È questa la richiesta che arriva dagli esperti della Società Italiana di Cardiologia (SIC), che sottolineano il ruolo chiave dell’obesità nel determinare le patologie cardiache. Ma anche come l’estensione della rimborsabilità dei nuovi farmaci anti-obesità oltre la cura del diabete, debba limitarsi alla categoria prioritaria delle fasce a rischio, e non trasformarsi in una spinta ulteriore a utilizzarli come scorciatoia per perdere peso rispetto ai corretti stili di vita che sono, e devono rimanere, la prima forma di prevenzione primaria.

“L’obesità provoca oltre 20mila decessi l’anno per problemi cardiovascolari, pari al 10% delle 220mila morti per patologie del cuore che ancora si registrano ogni anno in Italia. A livello globale sono stati stimati circa 2 milioni di decessi attribuibili a un indice di massa corporea elevato, cioè a sovrappeso e obesità, e alcuni recenti studi condotti negli Stati Uniti, mostrano che la mortalità per malattia cardiaca ischemica correlata all’obesità, è più che triplicata negli ultimi 15 anni, sottolineando un trend preoccupante – dichiara Perrone Filardi, presidente SIC e direttore del dipartimento di scienze biomediche avanzate dell’Università Federico II di Napoli -. Il peso eccessivo è responsabile anche dell’insorgenza della metà delle malattie cardiache. Non solo infarto e ictus, ma anche scompenso cardiaco e fibrillazione atriale dipendono direttamente dai chili in eccesso, che affliggono 4 italiani su 10 obesi o in sovrappeso, spesso per molti anni, con una probabilità maggiore di sviluppare complicanze cardiovascolari per ogni anno vissuto con eccesso ponderale”.

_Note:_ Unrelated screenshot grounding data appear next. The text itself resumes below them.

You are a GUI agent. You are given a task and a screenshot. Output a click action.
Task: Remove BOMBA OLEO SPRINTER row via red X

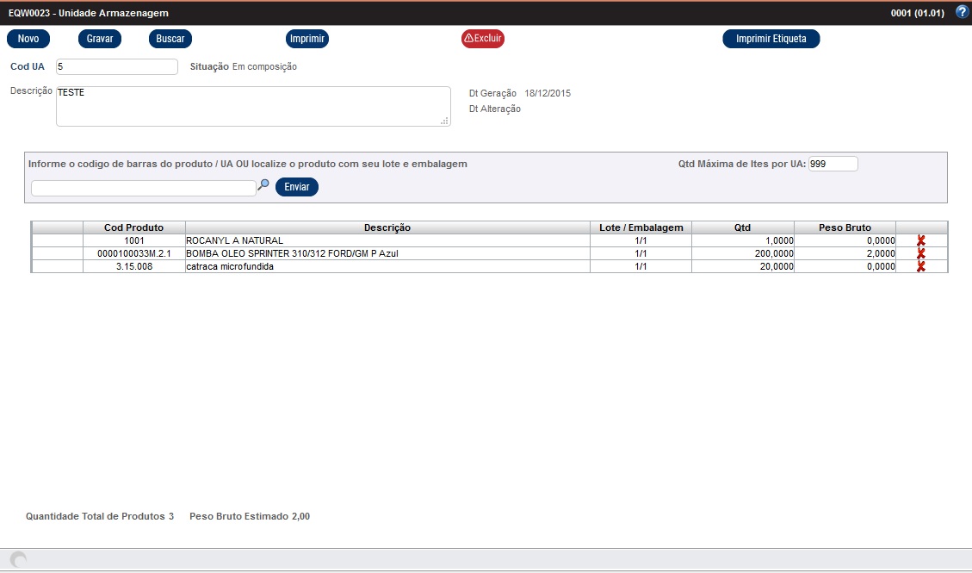tap(920, 253)
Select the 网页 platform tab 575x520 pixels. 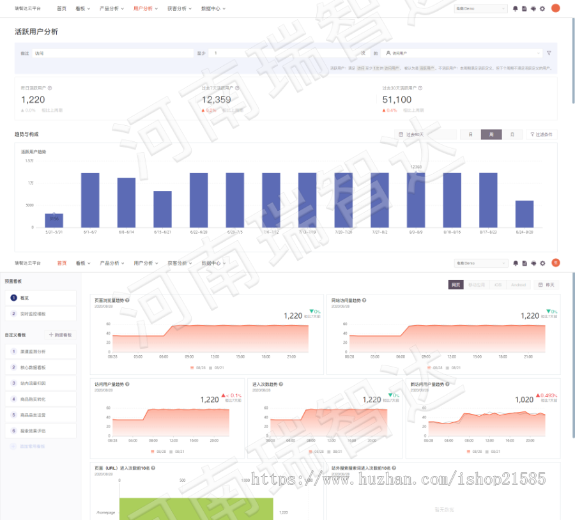456,285
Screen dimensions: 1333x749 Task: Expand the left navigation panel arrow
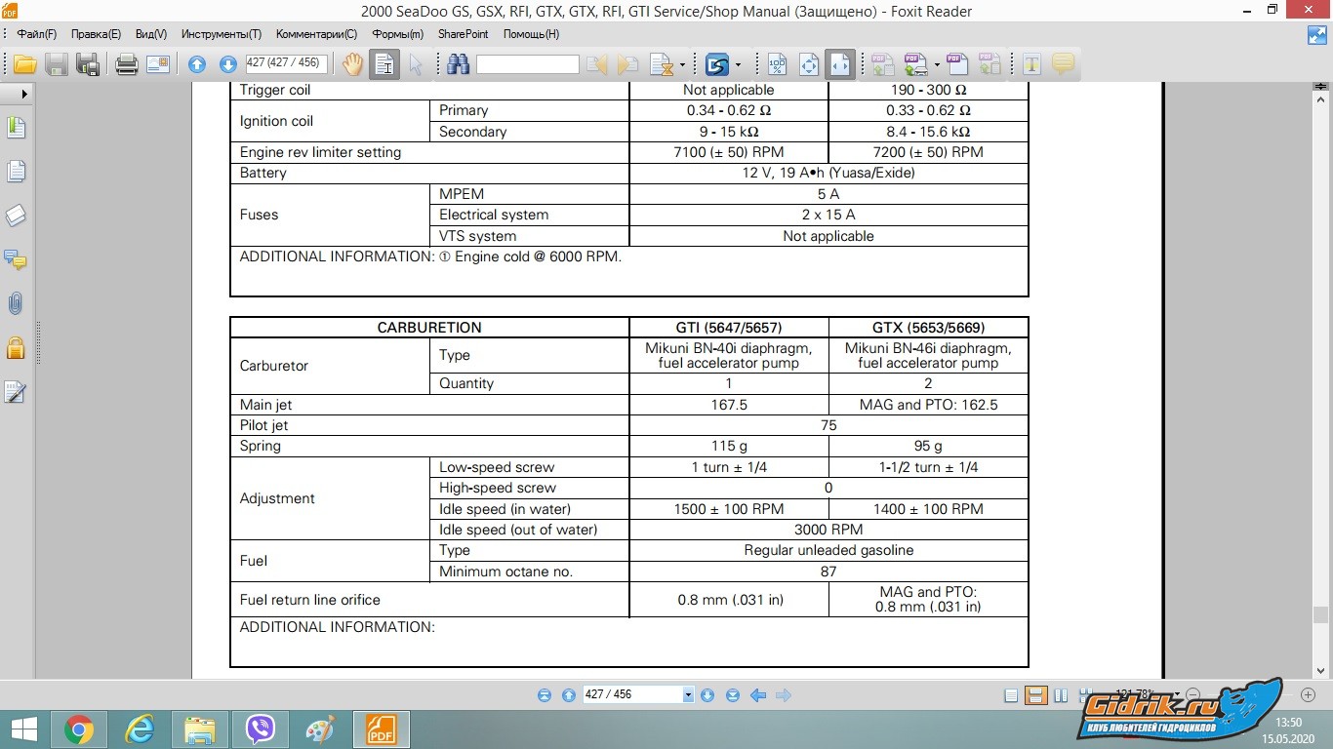pyautogui.click(x=23, y=95)
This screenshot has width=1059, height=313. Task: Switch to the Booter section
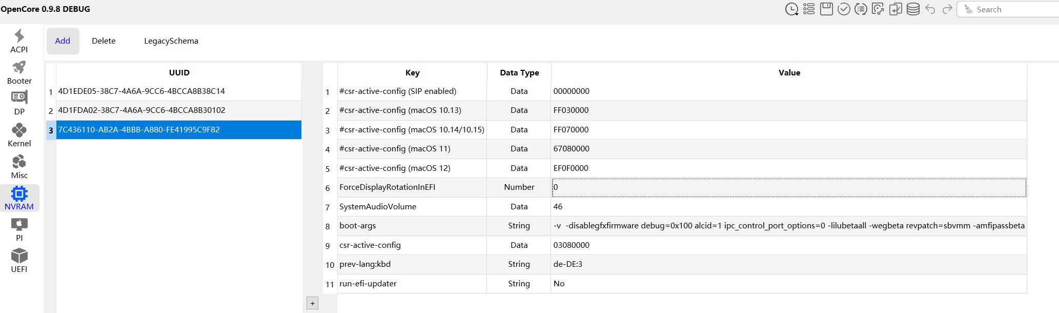coord(19,73)
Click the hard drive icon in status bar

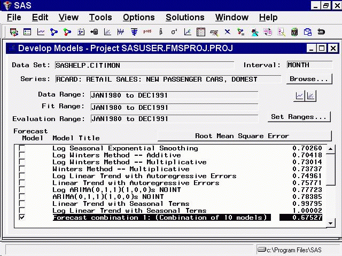coord(261,250)
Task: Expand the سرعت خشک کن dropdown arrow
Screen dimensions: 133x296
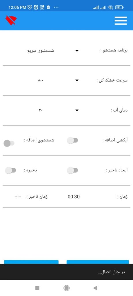Action: pyautogui.click(x=77, y=81)
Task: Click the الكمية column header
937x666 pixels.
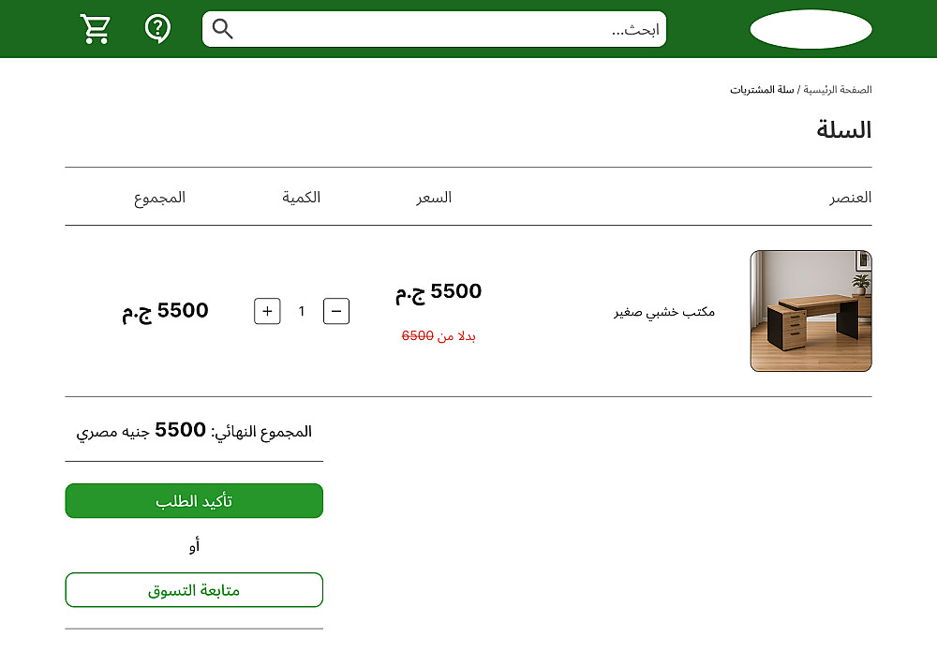Action: pos(302,198)
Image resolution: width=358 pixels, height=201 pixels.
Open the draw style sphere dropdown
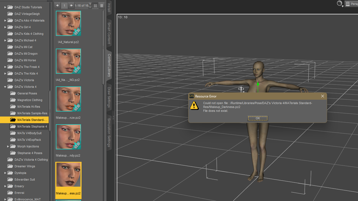point(340,4)
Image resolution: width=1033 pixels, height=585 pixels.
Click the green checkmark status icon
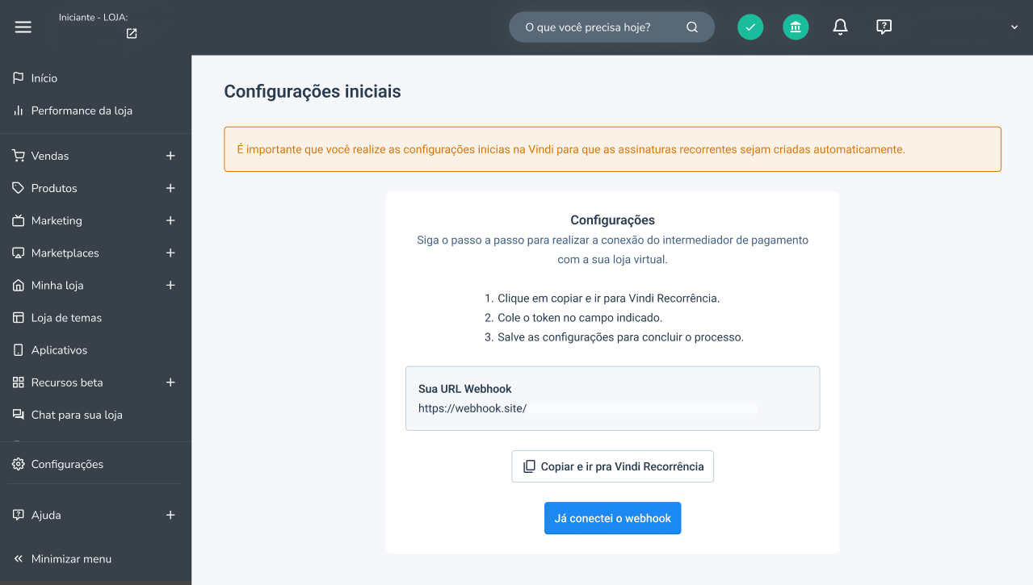coord(750,27)
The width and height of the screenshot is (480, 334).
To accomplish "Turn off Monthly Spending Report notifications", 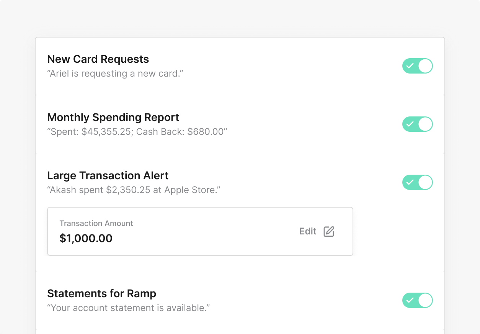I will 417,124.

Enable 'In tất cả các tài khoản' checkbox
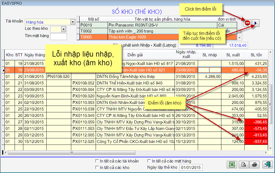(97, 161)
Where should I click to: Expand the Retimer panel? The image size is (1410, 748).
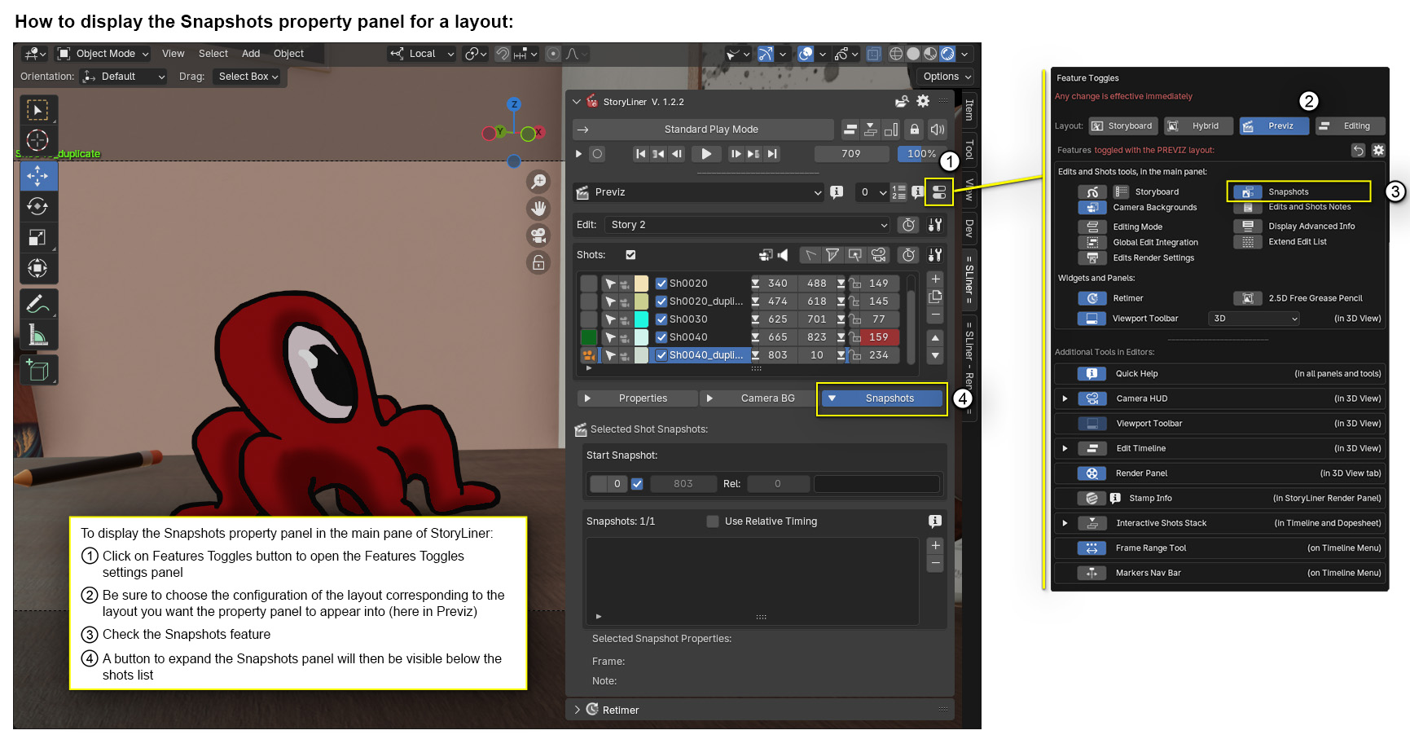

“Un quadro complessivo allarmante per cui l’obesità deve essere considerata un nuovo target terapeutico per la prevenzione delle malattie cardiache, reso possibile grazie alle innovative classi di farmaci anti-obesità che stanno dimostrando benefici che vanno oltre il trattamento dell’eccesso ponderale, con una significativa riduzione dell’incidenza di infarto e ictus”, afferma Gianfranco Sinagra, presidente eletto della Società Italiana di Cardiologia e direttore della Scuola di specializzazione e della Struttura Complessa di Cardiologia dell’Università di Trieste.

“Proprio in ragione dell’efficacia salva-cuore registrata da questi farmaci in recenti studi, con una riduzione del rischio di eventi cardiovascolari fino al 40% – puntualizza Sinagra -, aprire alla loro rimborsabilità nei pazienti cardiopatici, e non a chi vuole prenderli come dimagrante estetico, significa garantire equità di accesso alle cure a una categoria di pazienti realmente a rischio. Un ampliamento in linea con quanto appena dichiarato dall’Oms, secondo cui i farmaci per la perdita di peso rappresentano un nuovo “capitolo” per la lotta, da parte dei servizi sanitari, all’obesità e alle malattie mortali di cui è causa”.

“Ma il contrasto all’obesità deve iniziare fin da piccoli perché è un problema sanitario e sociale che investe la prevenzione ‘primordiale’, quella che va fatta nei bambini perché l’Italia è il peggiore Paese europeo in termini di incidenza di obesità nei più piccoli – commenta Francesco Barillà, Presidente della Fondazione “Il Cuore Siamo Noi” della Società Italiana di Cardiologia -. Serve dunque una politica finalizzata all’inserimento di ore obbligatorie di educazione alimentare, a partire dalle scuole primarie”. Un tema decisivo tra le priorità del Piano Strategico Nazionale per la Salute Cardiovascolare, messo a punto della Federazione Italiana di Cardiologia (FIC) in collaborazione con la SIC e l’Associazione Nazionale Medici Cardiologi (ANMCO).

“Nel piano si punta, infatti, a promuovere campagne di educazione alimentare e di attività fisica, dalle scuole primarie fino ai luoghi di lavori, per disincentivare fattori di rischio modificabili legati a comportamenti e stili di vita come alimentazione scorretta e sedentarietà”, riferisce Ciro Indolfi, coordinatore del documento e professore straordinario di Cardiologia all’Università di Cosenza e past-president SIC.  

“Siamo quindi disponibili a offrire il nostro contributo attraverso attività di ricerca e conoscenza scientifica per fare interventi di lotta all’obesità in sinergia con le istituzioni, al fine di migliorare e salvaguardare la salute cardiovascolare dei cittadini fin dall’infanzia”, conclude Perrone Filardi.